Let's automate: Natural language processing tools and their applications

Organizer: Scott Crossley, Georgia State University

Abstract

Natural Language Processing (NLP) focuses on computer programs that analyze large corpora of natural data for linguistic features (e.g., lexical, syntactic, and cohesion features). The use of NLP in applied linguistics research is steadily increasing as larger corpora and more effective and robust NLP tools become available. This colloquium brings together specialists in the development and application of NLP tools that specifically tackle issues related to language acquisition, use, and education. The colloquium will provide an overview of current trends and themes in NLP from a variety of linguistic perspectives as well as introduce available NLP tools and discuss their use in language research.

For instance, Scott Jarvis will discuss how a new NLP tool that measures lexical diversity (LD) can help provide construct definition for LD in both first and second language (L2) writers. Kristopher Kyle’s presentation will provide an overview of lexical sophistication features that can be used to predict L2 lexical proficiency, writing quality, and speaking proficiency, as well as introduce a new NLP tool to assess lexical sophistication. Lastly, Xiaofei Lu will discuss how new NLP approaches to syntactic complexity can incorporate functionally appropriate uses of linguistic features within writing contexts.

Overall, this colloquium will provide a synopsis of current NLP trends and tools in applied linguistics as well as provide information about how NLP tools can be used to assess language constructs, the functional effectiveness and limitations of NLP tools, implications for NLP tools in language teaching, and opportunities for NLP tools in future applied linguistic research.

Presenter: Scott Jarvis, University of Utah
Title: Automated tools for investigating lexical diversity: Exploring what writers do differently when they try to increase their LD

Lexical diversity (LD) refers to the variety of words found in samples of speech and writing.
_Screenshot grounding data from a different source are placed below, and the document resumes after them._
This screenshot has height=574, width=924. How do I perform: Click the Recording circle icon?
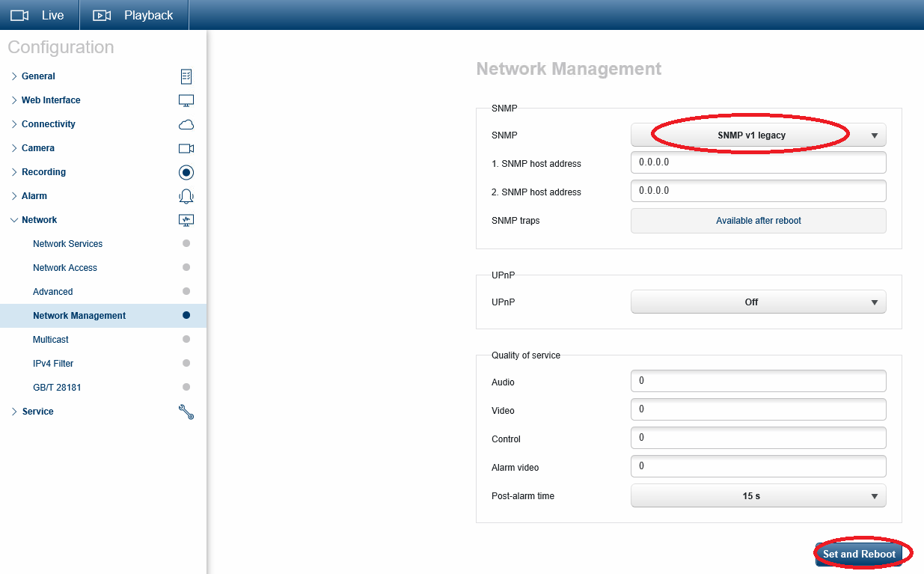(x=186, y=172)

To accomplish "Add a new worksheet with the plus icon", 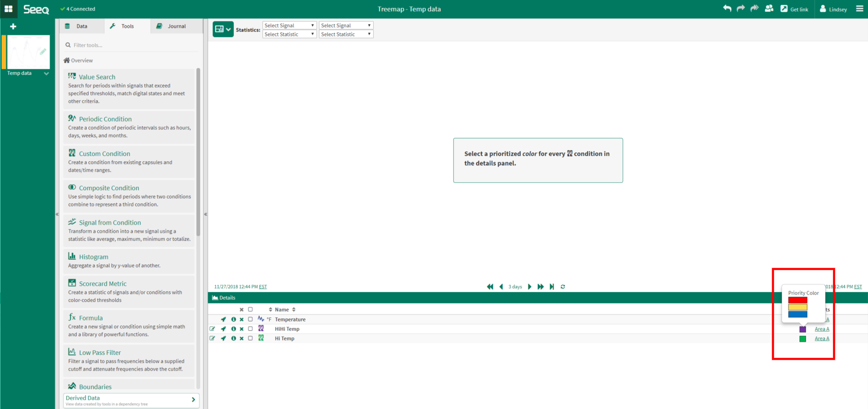I will click(x=13, y=26).
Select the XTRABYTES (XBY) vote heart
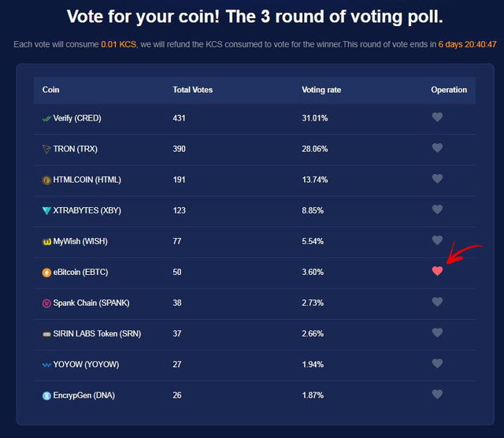 click(x=437, y=210)
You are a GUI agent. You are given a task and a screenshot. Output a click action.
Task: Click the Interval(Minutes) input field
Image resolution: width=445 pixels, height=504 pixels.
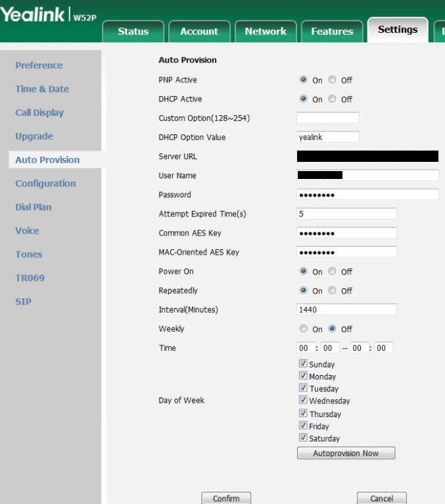coord(346,309)
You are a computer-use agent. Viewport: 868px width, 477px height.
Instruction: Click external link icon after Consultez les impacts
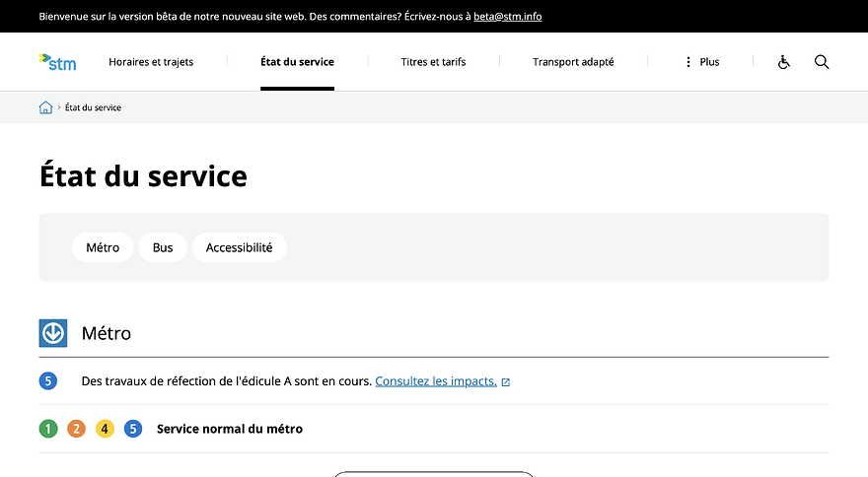(x=505, y=381)
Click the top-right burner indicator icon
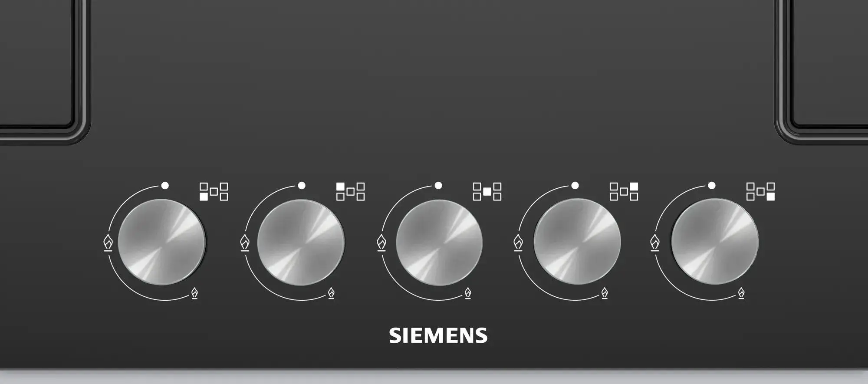The width and height of the screenshot is (868, 384). [624, 191]
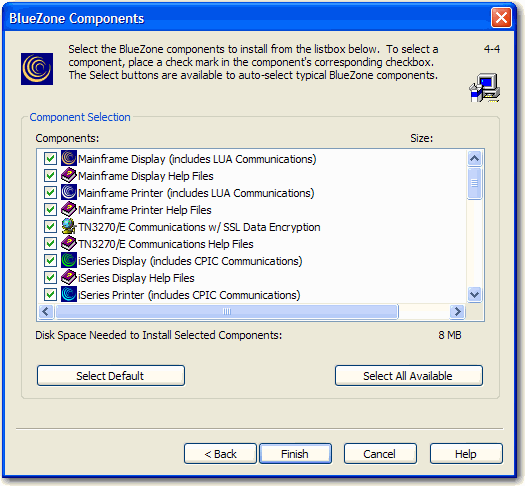The width and height of the screenshot is (525, 486).
Task: Click the list's scroll up arrow
Action: tap(474, 159)
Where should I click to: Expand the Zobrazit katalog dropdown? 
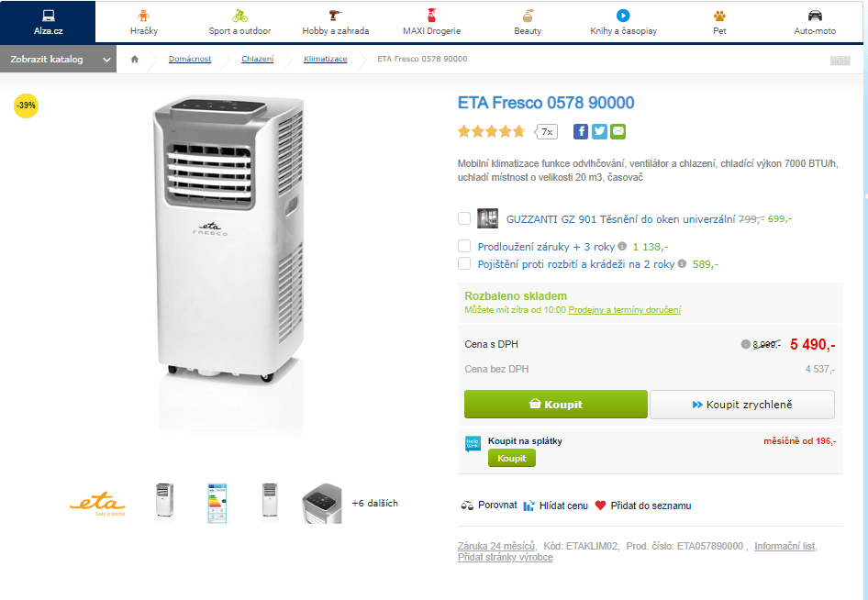coord(58,60)
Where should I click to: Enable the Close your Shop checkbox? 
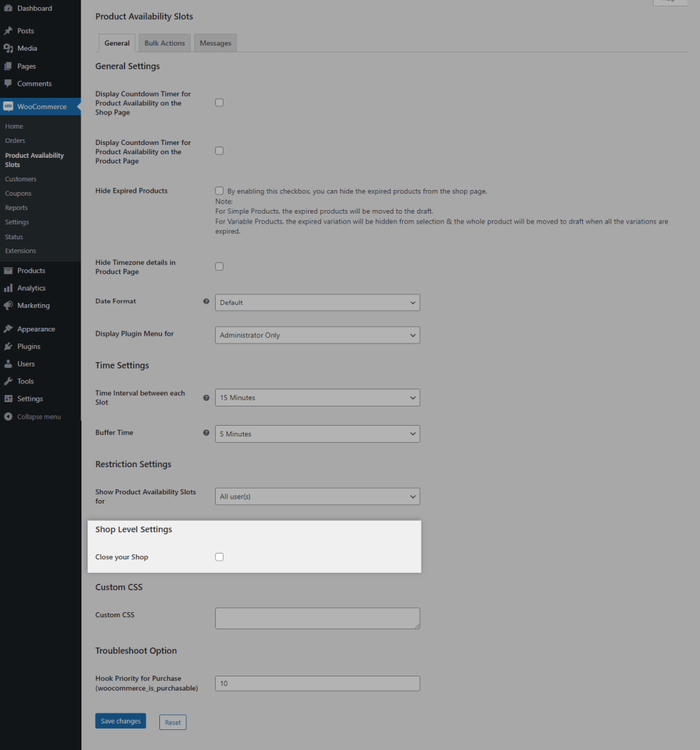click(x=219, y=557)
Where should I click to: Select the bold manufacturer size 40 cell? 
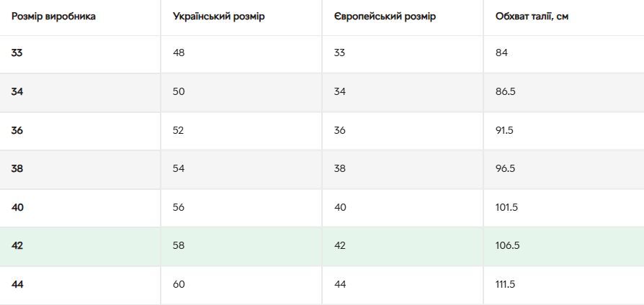click(17, 207)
LD is of interest to applied linguists because it has been found to serve as a useful proxy for constructs such as language ability (Yu, 2010) and language dominance (Treffers-Daller, 2009). However, existing measures of LD have important shortcomings, and recent research has concentrated on defining the construct (Jarvis, 2013a, 2017) and developing and validating measures that are consistent with the construct definition (Fergadiotis, Wright, & West, 2013; Jarvis, 2013b). The purpose of the present paper is twofold: (a) to contribute to the construct definition of LD by determining which lexical properties of a text change when writers intentionally try to increase its LD, and (b) to introduce a new, automated LD tool that is particularly suited to this purpose.

The writers of the texts analyzed in this study included 26 students (15 native and 11 nonnative) at a midwestern American university. They were shown an eight-minute segment of a silent Chaplin film and asked to write a description of the film in English. Then, their essays were collected and they were asked to rewrite the same story while deliberately trying to increase its LD. The term lexical diversity was not defined for them; they were asked to write in accordance with however they understood this term. The texts were later lemmatized, tagged, and analyzed with the use of the new LD tool. The results show that only about half of the LD-enhanced texts have more tokens or types than their original counterparts, nearly all of them use less-frequent or more specific words than the original texts, and several also involve the use of nominalizations and alternative grammatical constructions. Importantly, the study highlights the relevance of meaning and grammar to the construct of LD.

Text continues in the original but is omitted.